Closed frasertweedale closed 5 years ago
Assigned this to myself. As a noob myself on this, I guess I'll use this to document some of my findings and how I'm about to proceed. I guess a) to document for myself the way I approach it and b) a log for myself to learn from possible mistakes which will most likely happen.
I've got a property test to check that the round trip between parsing/serialisation works. This obviously fails, but I'm now a bit stuck in which way I should go. Most of the types in Data.MIME
are folds and getters. Rendering a MIMEMessage
would be way too low level, so we need something higher. The tricky bit I'm currently unsure of is: do we change the data type:
data MIME
= Part B.ByteString
| Multipart [MIMEMessage]
deriving (Show, Eq)
or do we change the Getter
s to... ??. My current thought would be to add a few more fields to the Part
constructor (encoding, content type, headers, filename?), yet the parser would need adjustment. That seems to be counter-intuitive as well, since speed would most likely take a hit, for not much gain (we're not constructing new mails, when parsing).

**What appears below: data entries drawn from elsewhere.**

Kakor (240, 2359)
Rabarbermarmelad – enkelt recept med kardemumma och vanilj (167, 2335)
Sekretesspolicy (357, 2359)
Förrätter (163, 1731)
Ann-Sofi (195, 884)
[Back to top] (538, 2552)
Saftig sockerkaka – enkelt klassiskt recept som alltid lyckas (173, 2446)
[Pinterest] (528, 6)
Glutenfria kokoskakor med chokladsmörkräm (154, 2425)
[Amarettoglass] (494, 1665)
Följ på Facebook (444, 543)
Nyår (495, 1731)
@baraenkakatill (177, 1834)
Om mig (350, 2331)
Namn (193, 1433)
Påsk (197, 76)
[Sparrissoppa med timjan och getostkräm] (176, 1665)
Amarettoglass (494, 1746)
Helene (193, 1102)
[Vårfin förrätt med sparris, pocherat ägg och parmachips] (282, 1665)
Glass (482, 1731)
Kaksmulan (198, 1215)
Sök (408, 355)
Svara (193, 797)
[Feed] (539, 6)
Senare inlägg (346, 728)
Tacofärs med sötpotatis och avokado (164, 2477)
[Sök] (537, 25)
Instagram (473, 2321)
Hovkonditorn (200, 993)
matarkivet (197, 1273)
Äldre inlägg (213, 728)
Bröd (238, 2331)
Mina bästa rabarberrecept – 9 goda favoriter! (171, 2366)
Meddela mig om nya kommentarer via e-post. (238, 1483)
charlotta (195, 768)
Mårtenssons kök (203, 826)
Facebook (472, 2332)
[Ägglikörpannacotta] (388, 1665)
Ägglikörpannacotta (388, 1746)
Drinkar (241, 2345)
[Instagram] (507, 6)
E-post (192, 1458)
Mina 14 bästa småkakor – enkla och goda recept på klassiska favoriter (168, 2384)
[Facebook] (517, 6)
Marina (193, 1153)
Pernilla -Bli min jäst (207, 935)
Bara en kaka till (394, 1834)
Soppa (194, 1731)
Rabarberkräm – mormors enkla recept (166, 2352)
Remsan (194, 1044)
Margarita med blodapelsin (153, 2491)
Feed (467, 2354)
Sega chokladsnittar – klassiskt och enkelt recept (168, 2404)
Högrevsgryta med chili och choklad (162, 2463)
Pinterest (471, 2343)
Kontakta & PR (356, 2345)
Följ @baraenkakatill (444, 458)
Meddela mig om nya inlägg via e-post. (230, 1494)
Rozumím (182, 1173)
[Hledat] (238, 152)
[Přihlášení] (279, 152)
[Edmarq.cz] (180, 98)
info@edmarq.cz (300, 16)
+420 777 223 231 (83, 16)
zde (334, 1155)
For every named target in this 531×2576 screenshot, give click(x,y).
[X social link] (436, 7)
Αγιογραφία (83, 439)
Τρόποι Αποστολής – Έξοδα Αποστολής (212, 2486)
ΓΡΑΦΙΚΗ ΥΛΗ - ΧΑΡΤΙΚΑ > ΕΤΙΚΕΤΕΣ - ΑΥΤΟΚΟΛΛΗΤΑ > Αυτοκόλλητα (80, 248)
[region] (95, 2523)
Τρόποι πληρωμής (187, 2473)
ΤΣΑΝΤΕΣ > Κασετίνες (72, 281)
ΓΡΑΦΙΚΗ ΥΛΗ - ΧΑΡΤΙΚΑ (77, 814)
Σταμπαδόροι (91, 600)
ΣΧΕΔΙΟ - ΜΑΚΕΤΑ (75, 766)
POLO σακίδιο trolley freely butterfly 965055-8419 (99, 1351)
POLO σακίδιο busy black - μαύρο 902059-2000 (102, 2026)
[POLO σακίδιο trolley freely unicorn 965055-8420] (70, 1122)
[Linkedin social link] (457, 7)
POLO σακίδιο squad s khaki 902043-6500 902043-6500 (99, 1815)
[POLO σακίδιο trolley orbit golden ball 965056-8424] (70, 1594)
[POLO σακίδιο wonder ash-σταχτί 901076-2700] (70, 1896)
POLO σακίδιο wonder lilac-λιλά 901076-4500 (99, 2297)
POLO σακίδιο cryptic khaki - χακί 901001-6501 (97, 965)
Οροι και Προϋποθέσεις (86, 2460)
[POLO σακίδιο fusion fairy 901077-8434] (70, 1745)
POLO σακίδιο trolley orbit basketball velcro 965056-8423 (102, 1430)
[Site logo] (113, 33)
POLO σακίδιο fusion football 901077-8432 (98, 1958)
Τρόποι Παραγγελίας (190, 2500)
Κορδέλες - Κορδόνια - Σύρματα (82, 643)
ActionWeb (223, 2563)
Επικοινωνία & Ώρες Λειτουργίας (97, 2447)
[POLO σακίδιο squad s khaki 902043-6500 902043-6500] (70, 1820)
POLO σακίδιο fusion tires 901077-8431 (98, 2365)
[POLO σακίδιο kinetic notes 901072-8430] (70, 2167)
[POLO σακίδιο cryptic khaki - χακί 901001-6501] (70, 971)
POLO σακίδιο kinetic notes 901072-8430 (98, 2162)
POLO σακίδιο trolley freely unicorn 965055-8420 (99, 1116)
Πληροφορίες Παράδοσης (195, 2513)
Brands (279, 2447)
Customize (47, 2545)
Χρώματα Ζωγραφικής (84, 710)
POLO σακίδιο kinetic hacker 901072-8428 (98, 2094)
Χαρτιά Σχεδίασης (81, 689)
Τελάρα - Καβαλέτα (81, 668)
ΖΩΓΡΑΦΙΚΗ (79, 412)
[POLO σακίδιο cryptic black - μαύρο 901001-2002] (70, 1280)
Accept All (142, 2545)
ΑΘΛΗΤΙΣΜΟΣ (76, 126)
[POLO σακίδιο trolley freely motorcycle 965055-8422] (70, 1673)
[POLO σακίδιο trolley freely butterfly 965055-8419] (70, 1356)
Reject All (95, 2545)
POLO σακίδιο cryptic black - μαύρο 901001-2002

Maybe I need to sleep over it and think ...
@romanofski the MIME
data type is not intended to be used on its own, rather as the payload type of Message
, i.e. Message MIME
. The Message
carries all the headers for the MIME
payload which may be a single part or multipart.
So yeah, we need to render the MIMEMessage
. Why do you suggest that is too low-level?
AAahh I think I understand. My mistake was to expect the part itself will have to carry headers, which is not the case. For example, if I have a multipart mail, with a Content-Type: multipart/alternative, I would effectively have (hope I get it right, just for illustration):
MIME Headers (Multipart [(MIME Headers (Part <>) -- text/plain,
MIME Headers (Part <>) -- text/html])
@romanofski that's pretty much the shape of it.
I've been thinking and reading up on this a bit. My initial idea was to render whatever the MIMEMessage is composed of. The main motivation is to render the mail similar to the way we parse it.
Then use helper functions for composition: adding parts, attachments, etc. One huge drawback of this however is, that I need to basically pre-render parts of the message during composition. That is slow and cumbersome.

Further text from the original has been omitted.